The Freeze – Paranoia

25th October 2022 · 1970s, 1979, Music, Punk

Does anyone remember The Freeze? Probably not unless you were living in Scotland in the early days of punk.

They supported many of the punk and New Waves who played on the east coast with a ramshackle mix of originals and covers (Ramones, Roxy, Eno) that showed their glam roots.

Aiming for a more complex sound than most of their contemporaries, they looked for inspiration to the New York bands like Television and Talking Heads.

Guitarist Gordon Sharp was wildly inventive with the use of effects pedals and, like Can’s Michael Karoli, also used a knife on the fretboard.

The Freeze were formed in 1976 by a bunch of schoolkids – Gordon Sharp, David Clancy and Keith Grant – from Linlithgow, 20 miles west of Edinburgh, completing the group a year later with drummer Graeme Radin. Their English teacher, Alastair Allison, served a dual role as manager and lyric writer.

They supported most of the punk and New Wave bands who toured Scotland at the time, especially Dunfermline contemporaries The Skids, and released two self-financed singles as well as the In Colour EP, which included this song, Paranoia, in 1979.
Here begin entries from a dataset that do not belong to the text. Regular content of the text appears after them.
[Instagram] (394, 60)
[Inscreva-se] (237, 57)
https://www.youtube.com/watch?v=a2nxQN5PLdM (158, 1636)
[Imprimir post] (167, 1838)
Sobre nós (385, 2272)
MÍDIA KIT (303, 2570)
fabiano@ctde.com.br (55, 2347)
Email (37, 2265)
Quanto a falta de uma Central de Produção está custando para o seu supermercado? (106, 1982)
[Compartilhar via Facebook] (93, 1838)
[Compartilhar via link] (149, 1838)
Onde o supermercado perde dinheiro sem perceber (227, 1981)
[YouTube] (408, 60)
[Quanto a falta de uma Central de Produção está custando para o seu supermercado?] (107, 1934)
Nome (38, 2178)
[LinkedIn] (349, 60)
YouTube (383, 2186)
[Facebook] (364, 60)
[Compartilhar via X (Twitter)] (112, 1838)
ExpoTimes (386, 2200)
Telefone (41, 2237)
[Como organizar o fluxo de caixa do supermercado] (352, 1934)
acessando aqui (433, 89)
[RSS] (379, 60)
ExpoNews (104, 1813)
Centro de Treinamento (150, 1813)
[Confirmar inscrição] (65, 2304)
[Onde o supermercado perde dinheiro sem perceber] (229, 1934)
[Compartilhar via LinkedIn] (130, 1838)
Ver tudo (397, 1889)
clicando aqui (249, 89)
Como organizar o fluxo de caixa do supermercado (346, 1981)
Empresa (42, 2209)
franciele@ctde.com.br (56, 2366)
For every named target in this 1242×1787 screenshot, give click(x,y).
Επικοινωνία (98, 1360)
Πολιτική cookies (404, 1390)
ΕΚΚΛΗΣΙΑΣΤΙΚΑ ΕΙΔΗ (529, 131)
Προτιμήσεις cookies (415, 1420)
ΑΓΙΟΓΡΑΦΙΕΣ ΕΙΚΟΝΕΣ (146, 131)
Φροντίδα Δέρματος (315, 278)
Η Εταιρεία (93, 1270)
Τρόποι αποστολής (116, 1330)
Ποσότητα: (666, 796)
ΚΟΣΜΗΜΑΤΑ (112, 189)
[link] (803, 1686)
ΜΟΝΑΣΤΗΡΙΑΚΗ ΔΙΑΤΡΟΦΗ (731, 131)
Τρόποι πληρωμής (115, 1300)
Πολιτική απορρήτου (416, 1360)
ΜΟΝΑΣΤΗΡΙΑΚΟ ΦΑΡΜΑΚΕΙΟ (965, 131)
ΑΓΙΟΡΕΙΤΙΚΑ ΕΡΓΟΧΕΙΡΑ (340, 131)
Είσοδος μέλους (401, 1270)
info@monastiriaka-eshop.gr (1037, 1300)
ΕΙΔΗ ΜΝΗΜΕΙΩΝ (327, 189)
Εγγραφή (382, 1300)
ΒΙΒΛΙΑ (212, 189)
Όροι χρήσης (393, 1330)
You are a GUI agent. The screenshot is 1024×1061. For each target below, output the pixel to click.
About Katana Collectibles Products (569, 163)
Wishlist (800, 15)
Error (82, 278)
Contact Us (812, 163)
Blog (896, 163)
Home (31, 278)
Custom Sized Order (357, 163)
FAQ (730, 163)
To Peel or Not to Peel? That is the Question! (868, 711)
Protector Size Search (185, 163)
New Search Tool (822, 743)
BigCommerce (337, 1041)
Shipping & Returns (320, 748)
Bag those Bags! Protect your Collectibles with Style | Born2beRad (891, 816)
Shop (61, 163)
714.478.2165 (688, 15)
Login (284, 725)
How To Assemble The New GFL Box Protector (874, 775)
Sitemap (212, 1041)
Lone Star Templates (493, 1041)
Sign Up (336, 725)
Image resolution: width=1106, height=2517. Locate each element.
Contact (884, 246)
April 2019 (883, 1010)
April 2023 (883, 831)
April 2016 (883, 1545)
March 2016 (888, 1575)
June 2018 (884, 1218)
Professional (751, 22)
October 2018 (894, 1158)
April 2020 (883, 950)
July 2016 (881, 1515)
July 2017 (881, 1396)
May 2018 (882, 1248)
They also recorded two sessions for John Peel after releasing their final single, Celebration – backed with the slow, gentle Crossover, hinting at their future direction, in 1980; the second of them featuring a new rhythm section of Mike Moran and Neil Braidwood.

Two years later they changed their name to Cindytalk, releasing an acclaimed album called Camouflage Heart in 1984, and Sharp sang with Cocteau Twins and This Mortal Coil, including Kangaroo

Soon afterwards, Sharp travelled to London for a David Sylvian concert, where he met two young musicians – John Taylor and Nick Rhodes – who were starting their own band. Despite their repeated requests, he turned down an offer to join their group, Duran Duran.

Since the 1990s, when he started an electronic side project called Bambule, Cindy Sharp (as she now is) has focused on experimental laptop music, much of it released in Japan where she lives part of the time.

Several solo and Cindytalk albums have also been released by the cutting edge electronica label Editions Mego in Vienna, and she is still performing.